Expected input: A proposal budget document (NSF-style budget tables / NIH PHS 398 / agency budget form), optionally with a budget justification.
Expected output: A single JSON object that validates against
schema.json. No prose, no markdown outside the JSON.
When to use this contract¶
This is the proposal-budget cut for compliance-trigger derivation. It pairs with proposal-document-completeness-udm — the gap-analysis component consumes senior_key_personnel, has_postdocs_or_grad_students, has_subawards, and has_equipment_over_5k from this output to compute its conditional requirements.
UDM-aligned: senior_key_personnel rows resolve to Personnel; fa_rate_and_base resolves to IndirectRate; cost_sharing resolves to CostShare.
This component does not cover the full document-completeness gap analysis — that lives in proposal-document-completeness-udm. It does not cover the post-award budget structure — that lives in award-compliance-extraction-udm.financial_management.
Prompt¶
You are extracting personnel information and compliance-requirement triggers from a proposal budget document. Your output drives a downstream document-completeness review, so the booleans (has_postdocs_or_grad_students, has_subawards, has_equipment_over_5k, mentoring_plan_required) must be derivable from the extracted lists — never set a boolean except by counting the corresponding list.

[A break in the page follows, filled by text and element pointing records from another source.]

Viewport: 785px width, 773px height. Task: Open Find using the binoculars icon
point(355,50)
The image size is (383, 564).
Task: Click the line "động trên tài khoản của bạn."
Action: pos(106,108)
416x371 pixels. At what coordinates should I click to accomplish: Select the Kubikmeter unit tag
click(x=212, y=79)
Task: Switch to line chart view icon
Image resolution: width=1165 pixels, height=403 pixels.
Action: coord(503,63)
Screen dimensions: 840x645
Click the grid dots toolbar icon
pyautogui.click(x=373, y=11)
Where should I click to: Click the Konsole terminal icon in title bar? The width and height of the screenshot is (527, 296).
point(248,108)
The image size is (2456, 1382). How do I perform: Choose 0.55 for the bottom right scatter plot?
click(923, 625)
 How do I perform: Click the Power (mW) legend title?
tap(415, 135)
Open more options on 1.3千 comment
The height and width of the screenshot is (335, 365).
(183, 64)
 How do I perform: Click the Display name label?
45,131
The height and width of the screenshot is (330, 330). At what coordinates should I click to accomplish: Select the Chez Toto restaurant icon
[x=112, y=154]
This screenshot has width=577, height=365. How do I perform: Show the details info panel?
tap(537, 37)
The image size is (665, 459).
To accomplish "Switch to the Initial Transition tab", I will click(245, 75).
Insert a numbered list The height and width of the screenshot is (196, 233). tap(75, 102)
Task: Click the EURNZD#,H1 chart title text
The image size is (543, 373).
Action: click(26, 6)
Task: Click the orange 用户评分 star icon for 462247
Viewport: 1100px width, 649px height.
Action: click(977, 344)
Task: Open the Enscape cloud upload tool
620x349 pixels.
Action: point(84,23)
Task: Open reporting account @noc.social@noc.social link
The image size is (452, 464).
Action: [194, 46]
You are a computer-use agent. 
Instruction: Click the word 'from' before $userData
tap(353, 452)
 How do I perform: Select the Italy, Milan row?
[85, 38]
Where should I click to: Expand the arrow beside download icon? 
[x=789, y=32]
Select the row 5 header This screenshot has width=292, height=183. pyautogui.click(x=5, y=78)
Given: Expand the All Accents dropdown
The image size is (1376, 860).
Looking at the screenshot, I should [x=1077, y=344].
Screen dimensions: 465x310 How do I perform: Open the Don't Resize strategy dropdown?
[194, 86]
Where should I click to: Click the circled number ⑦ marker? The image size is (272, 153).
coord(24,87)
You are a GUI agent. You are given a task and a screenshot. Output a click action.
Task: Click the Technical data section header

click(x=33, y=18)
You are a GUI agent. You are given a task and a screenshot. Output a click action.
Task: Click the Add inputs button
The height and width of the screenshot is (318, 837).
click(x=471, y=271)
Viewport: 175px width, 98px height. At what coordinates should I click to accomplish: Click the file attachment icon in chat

Be 100% accurate. Match the schema's type for each field exactly:
-
Number-typed fields (
total_personnel_cost,senior_key_personnel[].salary_requested,postdoc_details[].salary_or_stipend,graduate_student_details[].stipend/tuition_remission,other_personnel[].cost,subaward_recipients[].amount,equipment_items[].cost,budget_categories[].amount,budget_periods[].amount, all three keys oftotal_costs) — emit as JSON numbers. No quotes, no$, no thousand-separators.$1,234,567.89in the document →1234567.89in JSON. Use the document's exact value; do not round. -
Integer-typed fields (
postdoc_count,graduate_student_count,undergraduate_count,budget_periods[].period_number) — emit as JSON integers. -
String-typed fields (effort percentages, F&A rate string, cost-sharing description, etc.) — quote verbatim, preserving the document's
%and other formatting.
When a category is empty, return an empty array; when a scalar is not specified, return null. Do not invent personnel, subawardees, or equipment items.
Search the entire budget for content in or near sections titled Senior/Key Personnel, Other Personnel, Personnel, Section A — Senior/Key Person, Section B — Other Personnel, Salary and Wages, Personnel Justification, Budget, Budget Summary, Cumulative Budget, Subaward, Subcontract, Equipment, Travel, Other Direct Costs, Indirect Costs.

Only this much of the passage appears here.